One of the things that concerned Malthus was that improvements in medical science were saving way too many lives. Far fewer children were dying in childbirth—far too many of them were living to adulthood. And it’s true, the European population did spike like crazy in the early 19th century thanks to pretty basic advances in medicine. Like, you know, washing your hands.

But then something happened that Malthus didn’t foresee. The European population actually started going down, and has continued to do so. Most European countries are now not only at zero population growth, they’re at negative population growth, and the only ones that haven’t experienced negative population growth are those which have grown due to immigration.

What happened? Industrialization happened, that’s what happened. When people leave the farms and go to the city, their families shrink. You need lots of kids to work the family farm when you live in the country. You don’t when you live in a tenement apartment in the city. Matter of fact, all those mouths to feed become a liability, not an asset.

I can point to an example from my own family. My great-great grandparents had eleven children, all of whom lived to adulthood. Oscar, Wolf, Ida, Lena, George, Louis, Maude, Pearl, and who can remember all the rest of them. This was from about 1870 to 1890. Although they weren’t farmers, their livelihood was closely related to agriculture. They owned grocery stores, and I suppose they needed the extra help, much like farmers needed the extra help in the fields. But my great-grandmother, Pearl, only had two kids in her family. Her daughter, my grandmother, likewise had only two children. And so did my mother. And so do I. And my brother doesn’t have any children at all.

That’s a pretty precipitous drop over the course of three or four generations.

That pattern fits not only Europe and the United States, it fits the rest of the world as well. India and China, the two largest populations in the world, are rapidly industrializing. In fact, they’re doing so at a much more rapid rate than Europe and the States did. China’s got its own set of unique and self-inflicted problems. Thanks to its draconian one-family, one-child rule and the rather predictable resulting mass abortions of girls, China is facing a major demographic crisis in the next generation, so watch for their population to take a rather precipitous dip.

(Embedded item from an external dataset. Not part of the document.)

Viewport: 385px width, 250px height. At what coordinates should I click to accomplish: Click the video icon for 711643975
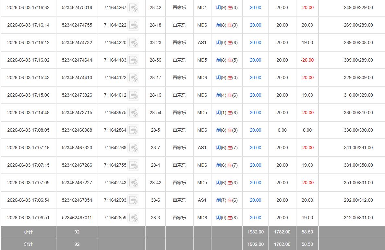coord(134,113)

Malaysia, Indonesia, and other major population hot spots will also most likely level off and then decline as their populations move from rural, subsistence-farming model to the urban, industrial model as well.

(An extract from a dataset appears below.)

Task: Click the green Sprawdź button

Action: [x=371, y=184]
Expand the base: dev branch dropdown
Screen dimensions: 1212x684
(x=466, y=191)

Moreover, more and more girls worldwide are being educated. That’s a good thing, not only for the girls themselves and for the societies in which they live, but for humanity. There's a strong correlation between the number of educated girls and a drop in birthrates. And increasing numbers of educated girls worldwide is inevitable. For every young girl the Taliban shoots in the face for the unforgivable sin against Allah of wanting to be smarter, thirty or forty will take her place. And when they’re studying, and working, and taking their rightful place in the world, suddenly the prospect of having ten or more children is far less attractive.

Overpopulation, like so much else that we worry about, is an oversimplification of the problem. It’s another example of looking for a silver bullet to a complicated problem. Yes, there’s a shortage of resources in the world. But too many people isn’t the cause of it. And as long as we keep ignoring the underlying causes of the resource crisis, it won’t get any better.